Sustainable Food Systems
Did you know that 50-70% recyclables delivered to our municipal Resource Recovery Facility at the Santa Cruz Dimeo Lane were actually solid waste contaminants, and therefore could not be recycled? This includes an estimated 56,000 lbs of waste from pizza boxes from the UCSC campus. Toadstool composting is an innovative project underway at UCSC to divert food-stained pizza boxes, which are currently treated as solid waste and can contaminate clean cardboard recycling streams.
Seven students alongside seven faculty mentors recognize the potential implications of this problem and came together to form this S-Lab team, in collaboration with IDEASS and the Sustainability Studies Minor. Their aim is to use mushroom spawn to turn food-soiled cardboard and paper waste into compost and ultimately make a positive impact in the face of crippled infrastructure undermining the U.S. recycling industry. Tolerance of contamination in recycling has diminished radically ever since China put a customs crackdown on U.S. imports. Soiled cardboard - like pizza boxes - are considered contaminants when mixed in with the clean cardboard stockpiles. The good news is that cardboard retains moisture, corrugation allows for air exchange, and as a wood-based product, cardboard is a familiar substrate that mycelium can colonize.
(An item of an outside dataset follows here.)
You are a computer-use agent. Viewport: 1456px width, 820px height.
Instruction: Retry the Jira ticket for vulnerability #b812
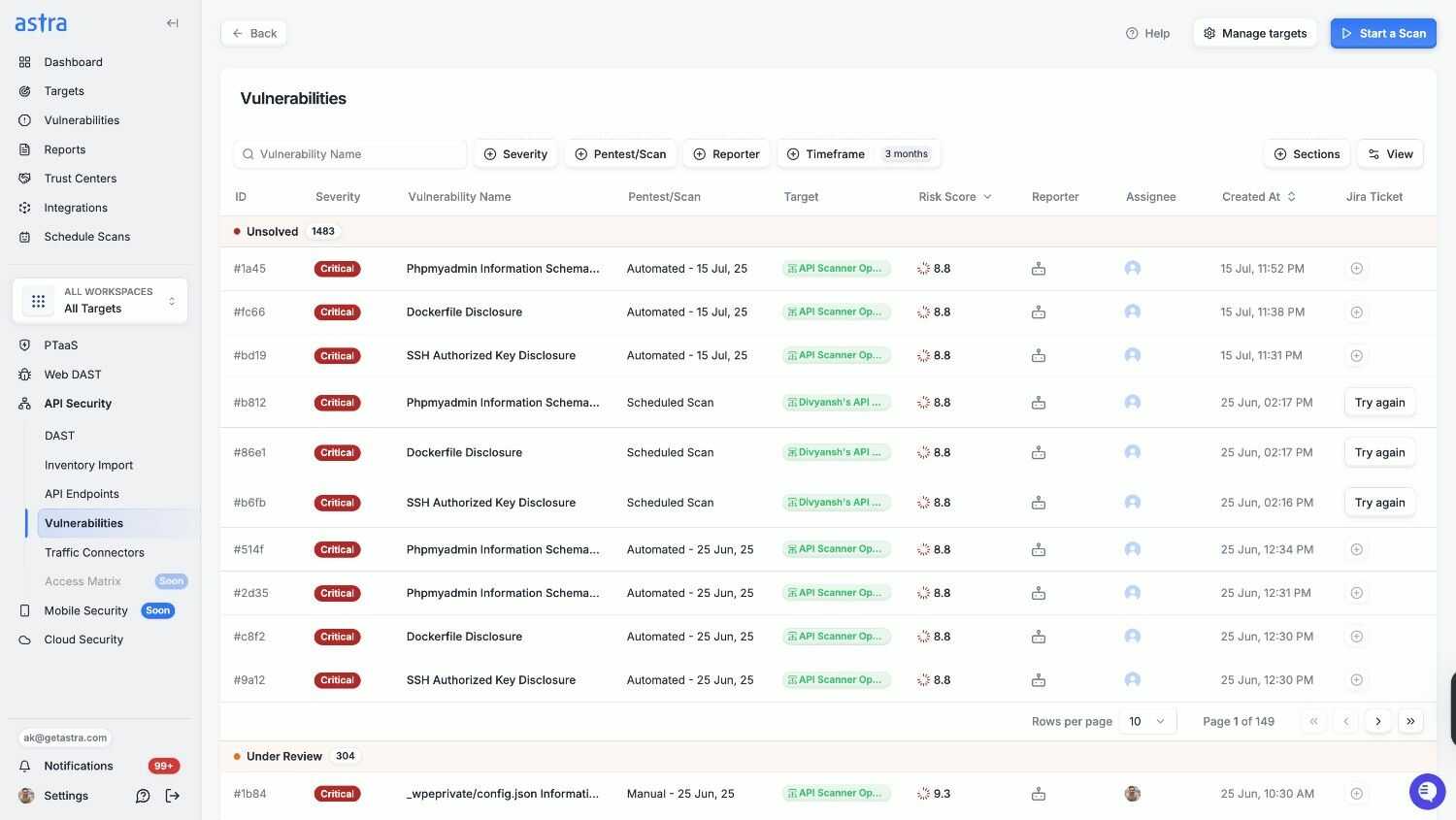(1378, 402)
The team is experimenting with different strains but expect oyster mushrooms to be the most adaptable and aggressive. After learning how to cultivate completing a proof-of-concept, the team will work towards understanding requirements to scale and divert the nearly 4 tons of soiled cardboard discarded on the UCSC campus each month. The resulting compost will rejuvenate soil, increase water holding capacity, and use the land as an effective carbon sink.